In saxophonist Branford Marsalis' world, there is practice and there is Practice. Small-p practice is just keeping limber, or preventing musical muscles from atrophying. But capital-P Practice, where you try to push beyond what you've already done, is much, much harder. Marsalis saw firsthand how it worked while growing up in New Orleans, watching his brother Wynton honing his craft on the trumpet.
"I was no fan of practice, and the R&B band I was in didn't require it," Marsalis says by phone from his home in Durham. "But Wynton was playing classical and he was very serious about it. He put in a solid three hours a day from the time he was about 12 to 24, and it shows. He was incredibly disciplined. Me, I was out playing basketball and being a jackass. He was in the practice room gettin' it.
"And that," Marsalis concludes, "is how you make progress."
He may run himself down, but Marsalis has done well, too. He has put in enough of the hard kind of Practice - that 10,000 hours Malcolm Gladwell writes about in "Outliers" - to become a polyglot musical virtuoso. One of the most renowned jazz musicians in the world, Marsalis is also noted for his work in styles from rock to classical. And he's no stranger to Broadway, earning a Tony nomination this year for his score to August Wilson's "Fences."
Some of his many facets will be on display Tuesday at "Branford Marsalis and Friends," a benefit concert for the N.C. Symphony in which he teams up with a wide array of musicians across genres. He'll play straight-up jazz with his longtime pianist, Joey Calderazzo. N.C. Symphony music director Grant Llewellyn will make his Meymandi Concert Hall debut as a pianist, joining Marsalis to perform Karel Husa's "Elegie et Rondeau."
Pieces by Mozart and Dvorak are also on the program, played by Marsalis with a quartet of N.C. Symphony players. And blues guitarist Scott Ainslee, old-time string band Big Medicine and gospel singer Tina Morris-Anderson are among the other performers on the bill.
"He is so professional, and you can tell he really knows what he's doing," Big Medicine's Joe Newberry says of Marsalis. "But he's also just the most regular guy, very warm and great and open to everything."
Marsalis might be one of the few musicians on earth versatile enough to handle all of this in a single evening without whiplash setting in. In fact, he'll probably make it look easy. Most of it (though not all of it) will take just practice rather than Practice.

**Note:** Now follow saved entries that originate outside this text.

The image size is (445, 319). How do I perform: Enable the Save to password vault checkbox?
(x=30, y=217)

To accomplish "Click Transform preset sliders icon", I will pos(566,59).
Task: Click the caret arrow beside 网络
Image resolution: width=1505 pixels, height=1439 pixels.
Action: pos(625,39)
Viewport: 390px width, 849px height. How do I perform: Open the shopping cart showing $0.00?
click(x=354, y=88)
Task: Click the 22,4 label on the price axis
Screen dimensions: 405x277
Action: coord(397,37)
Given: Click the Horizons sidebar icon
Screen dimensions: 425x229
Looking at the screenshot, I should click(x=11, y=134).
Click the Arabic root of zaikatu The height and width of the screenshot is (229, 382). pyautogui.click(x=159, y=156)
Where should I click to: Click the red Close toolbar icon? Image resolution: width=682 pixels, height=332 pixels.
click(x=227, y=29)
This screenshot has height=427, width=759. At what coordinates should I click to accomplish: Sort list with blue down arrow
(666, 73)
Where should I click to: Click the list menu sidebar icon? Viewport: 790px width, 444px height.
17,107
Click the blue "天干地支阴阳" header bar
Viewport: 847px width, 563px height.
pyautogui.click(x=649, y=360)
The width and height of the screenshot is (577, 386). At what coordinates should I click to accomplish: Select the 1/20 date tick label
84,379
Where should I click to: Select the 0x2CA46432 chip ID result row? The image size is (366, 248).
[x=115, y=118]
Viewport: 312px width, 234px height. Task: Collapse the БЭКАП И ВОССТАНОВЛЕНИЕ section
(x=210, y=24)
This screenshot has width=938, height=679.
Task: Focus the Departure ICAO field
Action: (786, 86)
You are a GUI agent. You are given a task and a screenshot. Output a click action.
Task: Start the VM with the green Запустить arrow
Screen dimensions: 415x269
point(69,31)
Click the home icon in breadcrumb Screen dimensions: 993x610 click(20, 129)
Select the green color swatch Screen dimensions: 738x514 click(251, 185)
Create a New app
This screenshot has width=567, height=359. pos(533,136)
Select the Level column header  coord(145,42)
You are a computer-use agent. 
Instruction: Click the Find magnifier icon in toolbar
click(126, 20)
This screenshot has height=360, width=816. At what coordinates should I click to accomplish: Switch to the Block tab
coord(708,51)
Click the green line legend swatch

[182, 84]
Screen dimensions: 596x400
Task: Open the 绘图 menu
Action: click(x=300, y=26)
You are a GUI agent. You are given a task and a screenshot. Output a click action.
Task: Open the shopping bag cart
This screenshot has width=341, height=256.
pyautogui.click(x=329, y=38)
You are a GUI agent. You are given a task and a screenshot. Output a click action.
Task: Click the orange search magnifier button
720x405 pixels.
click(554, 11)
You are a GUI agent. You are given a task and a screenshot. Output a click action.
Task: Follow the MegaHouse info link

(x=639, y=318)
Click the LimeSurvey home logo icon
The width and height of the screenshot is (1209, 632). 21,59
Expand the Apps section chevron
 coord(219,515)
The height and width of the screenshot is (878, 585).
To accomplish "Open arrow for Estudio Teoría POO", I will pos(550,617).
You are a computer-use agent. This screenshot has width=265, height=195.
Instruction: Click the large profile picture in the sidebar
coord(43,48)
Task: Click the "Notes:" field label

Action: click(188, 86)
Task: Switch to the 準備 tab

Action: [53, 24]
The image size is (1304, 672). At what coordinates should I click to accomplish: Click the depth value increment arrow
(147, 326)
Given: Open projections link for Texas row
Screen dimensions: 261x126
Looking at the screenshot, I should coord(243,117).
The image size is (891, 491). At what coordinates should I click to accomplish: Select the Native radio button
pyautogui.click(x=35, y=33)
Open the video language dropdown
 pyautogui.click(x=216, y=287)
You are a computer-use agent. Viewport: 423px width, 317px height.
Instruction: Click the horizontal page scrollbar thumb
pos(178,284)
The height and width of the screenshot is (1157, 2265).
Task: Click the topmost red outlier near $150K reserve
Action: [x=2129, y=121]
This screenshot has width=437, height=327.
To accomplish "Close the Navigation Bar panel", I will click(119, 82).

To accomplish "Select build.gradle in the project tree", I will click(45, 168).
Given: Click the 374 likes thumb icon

"Some of that will happen on the fly," Marsalis says of Tuesday's program. "We've had a couple of meetings. Joe [Newberry] played some of the music they want me to play on, and I just grinned. 'All right. Yeah, I got it.' That's the thing I love about bluegrass tunes; they stay true to the folk form. Three-bar phrases through the whole song, just point the way. Now the Husa and Mozart, that takes real practice. But the rest of it, I'm good. It's just an extension of what I've grown up with all my life."
Digging in to work
Growing up as a musician doesn't involve just playing, either. In a musician's education, Marsalis thinks that listening is just as important as playing. It's something he doesn't see nearly enough in his younger peers.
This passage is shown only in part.